> **What to work on**
Reproduce all of the following data line for line, with no changes.

Element and text position data
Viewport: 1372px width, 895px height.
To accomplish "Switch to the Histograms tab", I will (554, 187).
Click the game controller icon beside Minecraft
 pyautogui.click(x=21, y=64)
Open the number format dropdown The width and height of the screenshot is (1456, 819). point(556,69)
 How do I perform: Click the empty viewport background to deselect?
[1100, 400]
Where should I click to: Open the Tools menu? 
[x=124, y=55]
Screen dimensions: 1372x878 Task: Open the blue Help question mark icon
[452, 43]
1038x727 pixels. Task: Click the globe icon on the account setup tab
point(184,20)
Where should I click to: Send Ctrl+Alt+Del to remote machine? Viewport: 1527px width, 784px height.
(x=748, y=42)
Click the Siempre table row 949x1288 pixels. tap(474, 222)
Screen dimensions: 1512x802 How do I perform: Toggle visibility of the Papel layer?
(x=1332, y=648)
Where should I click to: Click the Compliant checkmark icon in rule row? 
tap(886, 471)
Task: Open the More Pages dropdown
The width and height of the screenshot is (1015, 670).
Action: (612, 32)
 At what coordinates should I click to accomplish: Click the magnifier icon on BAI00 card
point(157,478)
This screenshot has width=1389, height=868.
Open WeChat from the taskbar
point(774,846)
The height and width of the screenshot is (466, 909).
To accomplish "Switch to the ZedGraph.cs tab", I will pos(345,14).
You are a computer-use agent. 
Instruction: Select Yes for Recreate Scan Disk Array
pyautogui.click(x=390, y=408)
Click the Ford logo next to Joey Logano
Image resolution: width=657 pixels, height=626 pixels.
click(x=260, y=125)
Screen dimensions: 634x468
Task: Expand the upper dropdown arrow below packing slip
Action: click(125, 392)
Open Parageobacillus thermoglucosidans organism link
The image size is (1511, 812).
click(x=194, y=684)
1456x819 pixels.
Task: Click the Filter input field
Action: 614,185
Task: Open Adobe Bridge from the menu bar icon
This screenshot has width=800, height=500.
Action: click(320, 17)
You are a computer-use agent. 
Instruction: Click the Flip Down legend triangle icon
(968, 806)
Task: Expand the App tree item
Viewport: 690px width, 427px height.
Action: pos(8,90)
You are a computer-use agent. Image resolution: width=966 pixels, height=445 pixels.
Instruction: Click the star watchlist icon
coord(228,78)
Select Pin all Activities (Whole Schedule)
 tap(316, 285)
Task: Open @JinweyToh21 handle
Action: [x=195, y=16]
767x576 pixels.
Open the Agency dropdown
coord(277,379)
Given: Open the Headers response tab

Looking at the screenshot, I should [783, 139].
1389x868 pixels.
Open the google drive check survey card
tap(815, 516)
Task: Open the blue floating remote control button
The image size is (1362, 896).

> **Complete output**
Viewport: 1372px width, 895px height.
To accomplish "Switch to the Histograms tab", I will (554, 187).
Click the game controller icon beside Minecraft
 pyautogui.click(x=21, y=64)
Open the number format dropdown The width and height of the screenshot is (1456, 819). point(556,69)
 How do I perform: Click the empty viewport background to deselect?
[1100, 400]
Where should I click to: Open the Tools menu? 
[x=124, y=55]
Screen dimensions: 1372x878 Task: Open the blue Help question mark icon
[452, 43]
1038x727 pixels. Task: Click the globe icon on the account setup tab
point(184,20)
Where should I click to: Send Ctrl+Alt+Del to remote machine? Viewport: 1527px width, 784px height.
(x=748, y=42)
Click the Siempre table row 949x1288 pixels. tap(474, 222)
Screen dimensions: 1512x802 How do I perform: Toggle visibility of the Papel layer?
(x=1332, y=648)
Where should I click to: Click the Compliant checkmark icon in rule row? 
tap(886, 471)
Task: Open the More Pages dropdown
The width and height of the screenshot is (1015, 670).
Action: (612, 32)
 At what coordinates should I click to accomplish: Click the magnifier icon on BAI00 card
point(157,478)
This screenshot has width=1389, height=868.
Open WeChat from the taskbar
point(774,846)
The height and width of the screenshot is (466, 909).
To accomplish "Switch to the ZedGraph.cs tab", I will pos(345,14).
You are a computer-use agent. 
Instruction: Select Yes for Recreate Scan Disk Array
pyautogui.click(x=390, y=408)
Click the Ford logo next to Joey Logano
Image resolution: width=657 pixels, height=626 pixels.
click(x=260, y=125)
Screen dimensions: 634x468
Task: Expand the upper dropdown arrow below packing slip
Action: click(125, 392)
Open Parageobacillus thermoglucosidans organism link
The image size is (1511, 812).
click(x=194, y=684)
1456x819 pixels.
Task: Click the Filter input field
Action: 614,185
Task: Open Adobe Bridge from the menu bar icon
This screenshot has width=800, height=500.
Action: click(320, 17)
You are a computer-use agent. 
Instruction: Click the Flip Down legend triangle icon
(968, 806)
Task: Expand the App tree item
Viewport: 690px width, 427px height.
Action: pos(8,90)
You are a computer-use agent. Image resolution: width=966 pixels, height=445 pixels.
Instruction: Click the star watchlist icon
coord(228,78)
Select Pin all Activities (Whole Schedule)
 tap(316, 285)
Task: Open @JinweyToh21 handle
Action: [x=195, y=16]
767x576 pixels.
Open the Agency dropdown
coord(277,379)
Given: Open the Headers response tab

Looking at the screenshot, I should [783, 139].
1389x868 pixels.
Open the google drive check survey card
tap(815, 516)
Task: Open the blue floating remote control button
The image size is (1362, 896).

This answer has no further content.